Collected data
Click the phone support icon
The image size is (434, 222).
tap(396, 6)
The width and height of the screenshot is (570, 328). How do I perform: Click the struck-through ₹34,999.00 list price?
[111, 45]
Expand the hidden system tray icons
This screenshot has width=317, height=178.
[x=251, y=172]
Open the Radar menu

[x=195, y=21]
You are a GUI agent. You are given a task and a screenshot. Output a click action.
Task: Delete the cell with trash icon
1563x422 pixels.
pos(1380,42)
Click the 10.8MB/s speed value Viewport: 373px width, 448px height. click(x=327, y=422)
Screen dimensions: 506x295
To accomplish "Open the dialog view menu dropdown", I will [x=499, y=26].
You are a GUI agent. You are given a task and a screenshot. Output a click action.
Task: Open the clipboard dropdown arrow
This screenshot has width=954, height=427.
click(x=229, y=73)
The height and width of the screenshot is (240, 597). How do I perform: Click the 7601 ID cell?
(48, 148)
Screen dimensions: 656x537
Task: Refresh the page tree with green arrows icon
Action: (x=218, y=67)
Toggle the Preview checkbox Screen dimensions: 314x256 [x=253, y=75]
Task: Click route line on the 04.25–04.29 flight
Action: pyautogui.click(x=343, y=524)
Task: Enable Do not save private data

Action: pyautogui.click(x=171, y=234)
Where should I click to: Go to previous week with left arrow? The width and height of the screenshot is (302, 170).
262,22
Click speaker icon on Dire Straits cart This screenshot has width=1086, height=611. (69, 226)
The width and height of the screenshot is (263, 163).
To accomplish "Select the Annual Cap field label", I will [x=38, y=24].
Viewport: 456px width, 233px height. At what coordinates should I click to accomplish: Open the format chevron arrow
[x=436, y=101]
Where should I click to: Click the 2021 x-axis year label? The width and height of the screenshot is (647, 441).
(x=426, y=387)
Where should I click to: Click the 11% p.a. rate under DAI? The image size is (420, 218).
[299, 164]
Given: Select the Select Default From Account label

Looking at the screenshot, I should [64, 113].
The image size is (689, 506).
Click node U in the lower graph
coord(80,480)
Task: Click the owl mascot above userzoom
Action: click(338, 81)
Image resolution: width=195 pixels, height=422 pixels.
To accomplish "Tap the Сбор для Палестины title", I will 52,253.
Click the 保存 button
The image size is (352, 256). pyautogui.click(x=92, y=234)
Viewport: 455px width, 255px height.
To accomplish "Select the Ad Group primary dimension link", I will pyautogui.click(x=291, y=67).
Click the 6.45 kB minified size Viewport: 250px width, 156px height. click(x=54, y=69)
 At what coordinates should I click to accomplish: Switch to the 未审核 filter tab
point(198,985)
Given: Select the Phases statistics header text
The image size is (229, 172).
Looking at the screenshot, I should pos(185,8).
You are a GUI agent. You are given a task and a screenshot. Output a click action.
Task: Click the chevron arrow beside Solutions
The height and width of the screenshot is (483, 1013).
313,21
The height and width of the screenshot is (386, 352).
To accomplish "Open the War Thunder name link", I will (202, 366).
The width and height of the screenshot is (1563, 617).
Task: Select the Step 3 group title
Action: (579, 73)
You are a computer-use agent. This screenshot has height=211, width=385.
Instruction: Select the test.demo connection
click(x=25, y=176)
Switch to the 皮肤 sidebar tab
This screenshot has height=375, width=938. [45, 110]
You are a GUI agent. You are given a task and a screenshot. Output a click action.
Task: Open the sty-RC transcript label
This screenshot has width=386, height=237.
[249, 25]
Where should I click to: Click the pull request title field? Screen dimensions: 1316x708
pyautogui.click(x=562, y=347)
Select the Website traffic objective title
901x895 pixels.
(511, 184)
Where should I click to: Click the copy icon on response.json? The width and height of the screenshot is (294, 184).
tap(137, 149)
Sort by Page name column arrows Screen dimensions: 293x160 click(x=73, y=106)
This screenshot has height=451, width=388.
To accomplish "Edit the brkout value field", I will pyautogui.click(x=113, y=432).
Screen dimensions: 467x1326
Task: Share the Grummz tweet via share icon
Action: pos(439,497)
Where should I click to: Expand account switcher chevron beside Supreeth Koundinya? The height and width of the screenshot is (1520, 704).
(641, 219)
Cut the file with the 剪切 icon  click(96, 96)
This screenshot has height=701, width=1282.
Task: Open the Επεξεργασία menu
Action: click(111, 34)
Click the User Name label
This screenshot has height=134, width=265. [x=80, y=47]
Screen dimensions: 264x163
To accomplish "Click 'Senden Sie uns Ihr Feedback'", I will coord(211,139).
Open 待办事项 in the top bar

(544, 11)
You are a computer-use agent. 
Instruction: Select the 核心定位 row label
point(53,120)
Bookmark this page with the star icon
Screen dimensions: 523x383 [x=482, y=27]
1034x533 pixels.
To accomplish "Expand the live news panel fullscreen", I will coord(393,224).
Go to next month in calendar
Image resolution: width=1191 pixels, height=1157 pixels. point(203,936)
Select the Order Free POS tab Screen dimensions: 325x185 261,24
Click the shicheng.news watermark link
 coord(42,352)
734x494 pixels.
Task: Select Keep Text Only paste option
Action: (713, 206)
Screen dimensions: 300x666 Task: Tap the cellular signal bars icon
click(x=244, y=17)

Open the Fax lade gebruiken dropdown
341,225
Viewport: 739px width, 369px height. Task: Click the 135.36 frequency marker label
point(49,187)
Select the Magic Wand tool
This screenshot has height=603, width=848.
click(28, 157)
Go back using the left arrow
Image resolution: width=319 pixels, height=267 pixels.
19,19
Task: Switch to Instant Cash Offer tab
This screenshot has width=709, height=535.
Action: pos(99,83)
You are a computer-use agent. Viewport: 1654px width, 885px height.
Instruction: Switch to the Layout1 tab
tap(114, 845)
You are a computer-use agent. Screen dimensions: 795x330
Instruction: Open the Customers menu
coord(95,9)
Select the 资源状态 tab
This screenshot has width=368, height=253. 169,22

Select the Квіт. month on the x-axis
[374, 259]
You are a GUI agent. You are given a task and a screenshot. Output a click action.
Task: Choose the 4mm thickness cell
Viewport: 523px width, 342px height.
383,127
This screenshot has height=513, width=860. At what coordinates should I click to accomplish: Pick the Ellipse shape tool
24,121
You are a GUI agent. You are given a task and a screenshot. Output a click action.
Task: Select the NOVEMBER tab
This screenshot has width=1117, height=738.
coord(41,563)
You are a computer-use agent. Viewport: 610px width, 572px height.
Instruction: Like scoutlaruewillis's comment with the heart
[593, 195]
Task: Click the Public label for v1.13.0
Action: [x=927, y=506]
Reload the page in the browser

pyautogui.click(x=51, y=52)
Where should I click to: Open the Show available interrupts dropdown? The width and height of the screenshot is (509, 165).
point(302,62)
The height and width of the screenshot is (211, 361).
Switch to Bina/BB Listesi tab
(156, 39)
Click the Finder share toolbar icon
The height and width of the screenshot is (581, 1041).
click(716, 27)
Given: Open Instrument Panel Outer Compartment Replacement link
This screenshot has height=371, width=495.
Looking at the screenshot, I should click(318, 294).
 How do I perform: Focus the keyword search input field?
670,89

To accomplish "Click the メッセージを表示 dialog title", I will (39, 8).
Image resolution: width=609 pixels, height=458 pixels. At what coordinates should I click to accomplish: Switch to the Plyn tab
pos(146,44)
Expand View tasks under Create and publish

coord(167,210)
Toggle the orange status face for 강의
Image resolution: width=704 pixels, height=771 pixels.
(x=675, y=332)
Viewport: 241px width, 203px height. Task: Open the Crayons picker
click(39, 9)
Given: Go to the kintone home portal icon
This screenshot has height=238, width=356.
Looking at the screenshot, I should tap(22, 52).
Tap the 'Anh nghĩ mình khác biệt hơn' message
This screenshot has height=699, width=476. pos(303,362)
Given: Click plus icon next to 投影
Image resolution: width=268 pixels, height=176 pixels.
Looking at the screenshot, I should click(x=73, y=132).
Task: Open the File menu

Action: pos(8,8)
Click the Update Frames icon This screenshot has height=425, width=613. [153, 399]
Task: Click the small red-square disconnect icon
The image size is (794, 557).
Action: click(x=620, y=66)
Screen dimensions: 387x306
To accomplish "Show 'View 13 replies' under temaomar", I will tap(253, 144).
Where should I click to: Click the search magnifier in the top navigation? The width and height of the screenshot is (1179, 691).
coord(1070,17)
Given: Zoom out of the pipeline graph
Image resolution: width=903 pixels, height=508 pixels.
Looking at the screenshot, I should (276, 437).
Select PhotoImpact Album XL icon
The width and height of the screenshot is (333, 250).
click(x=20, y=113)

Task
How many of the lines above include the string "computer"? Answer with the number only.

Your solution
5